Unquestionably, whether a growth chart is appropriate requires a comparison of the occurrence of short- or long-term adverse health outcomes of newborns who are screened by different charts. A study on the relationship between neonatal birth size and adverse perinatal outcomes found that the risk of adverse outcomes of SGA newborns classified by only the race-based birth weight customized standard but not the INTERGROWTH-21st standard was still significantly higher than that of non-SGA infants. This suggests that the INTERGROWTH-21st standard may not identify SGA newborns with a high risk of adverse outcomes, especially in a population with a larger maternal body size. It is thought that local population correction is necessary to avoid misclassification when applying the INTERGROWTH-21st standard [34]. Subsequently, a cohort study from 10 countries also found that the INTERGROWTH-21st standards failed to detect some stillbirth high-risk SGA babies compared with customized birth weight standards based on race and other factors, and they also believed that the various rates of SGA in different countries by the INTERGROWTH-21st standards were more related to the physiological variation among populations, and the global application of unified standards may not be appropriate [35]. In China, the applicability of the INTERGROWTH-21st chart still needs to be further verified in future studies by comparing the short-term or long-term health outcomes of SGA or LGA identified by the Chinese chart and the INTERGROWTH-21st chart.

There were some limitations: (1) due to the strict inclusion criteria and the limitation of the number of premature births and time of the special investigation, the sample size of early preterm newborns was small, which may have a certain impact on the extreme percentile; (2) the exclusion criteria of newborns in this study were determined based on the common causes of abnormal intrauterine growth as well as other similar international studies [14, 15]. These exclusion criteria may not include all the possible influencing factors on intrauterine growth, such as iatrogenic deliveries that have been mentioned recently [36]; (3) this study did not obtain data on postnatal health outcomes, so we cannot compare predictive performance on the health risks of high-risk newborns classified by the two charts and cannot supply some evidence on the clinical significance of the difference between the new Chinese charts and the INTERGROWTH-21st charts.

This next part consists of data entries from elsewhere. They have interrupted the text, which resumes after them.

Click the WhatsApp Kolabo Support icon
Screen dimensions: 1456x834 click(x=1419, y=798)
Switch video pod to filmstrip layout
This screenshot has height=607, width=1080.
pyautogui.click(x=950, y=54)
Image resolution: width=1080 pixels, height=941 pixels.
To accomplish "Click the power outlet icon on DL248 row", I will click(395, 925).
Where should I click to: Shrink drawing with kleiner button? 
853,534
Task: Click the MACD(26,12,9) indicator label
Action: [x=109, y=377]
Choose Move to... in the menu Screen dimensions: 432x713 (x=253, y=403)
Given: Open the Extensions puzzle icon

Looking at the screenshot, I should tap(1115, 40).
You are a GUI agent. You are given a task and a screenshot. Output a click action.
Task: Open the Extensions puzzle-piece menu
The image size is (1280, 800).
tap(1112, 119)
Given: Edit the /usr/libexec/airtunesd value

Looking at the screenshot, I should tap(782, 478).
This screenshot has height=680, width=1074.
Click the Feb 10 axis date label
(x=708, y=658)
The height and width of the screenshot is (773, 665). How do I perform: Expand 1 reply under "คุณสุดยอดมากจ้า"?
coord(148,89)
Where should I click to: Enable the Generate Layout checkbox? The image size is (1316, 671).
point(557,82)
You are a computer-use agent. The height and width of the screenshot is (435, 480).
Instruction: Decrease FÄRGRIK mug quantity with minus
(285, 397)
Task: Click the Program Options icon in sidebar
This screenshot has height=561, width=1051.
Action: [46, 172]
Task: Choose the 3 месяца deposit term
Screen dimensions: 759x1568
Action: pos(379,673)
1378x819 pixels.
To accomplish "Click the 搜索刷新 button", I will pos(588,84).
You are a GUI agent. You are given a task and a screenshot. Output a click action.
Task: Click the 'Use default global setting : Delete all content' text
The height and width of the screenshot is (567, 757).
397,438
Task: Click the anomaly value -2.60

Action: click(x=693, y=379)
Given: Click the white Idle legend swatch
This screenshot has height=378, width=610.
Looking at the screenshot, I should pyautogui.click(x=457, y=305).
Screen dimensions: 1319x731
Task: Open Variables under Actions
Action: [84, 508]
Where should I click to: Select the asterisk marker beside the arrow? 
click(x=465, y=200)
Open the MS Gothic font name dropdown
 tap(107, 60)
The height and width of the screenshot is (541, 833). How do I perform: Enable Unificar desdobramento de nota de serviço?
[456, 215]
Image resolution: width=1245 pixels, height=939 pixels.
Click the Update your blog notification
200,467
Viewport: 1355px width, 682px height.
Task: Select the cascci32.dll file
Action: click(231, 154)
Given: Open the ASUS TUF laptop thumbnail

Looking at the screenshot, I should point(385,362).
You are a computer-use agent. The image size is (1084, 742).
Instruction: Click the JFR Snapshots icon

These results in the study only described the difference in newborn birth size at the population level compared with the INTERGROWTH-21st standard. In the future, more research will be needed to evaluate the predictive performance of various neonatal charts on health outcomes to determine which charts are more suitable for clinical application in a specified population.

In conclusion, new birth size charts established based on infants born after uncomplicated pregnancies living in developed economic-social environments reflect the growth of Chinese infants born after pregnancies free from major complications. These growth charts were different from the INTERGROWTH-21st charts. Differences in the classification of newborns by the two charts should receive attention, and whether the application of INTERGROWTH-21st in Chinese newborns will lead to misclassification needs to be validated in future clinical practice.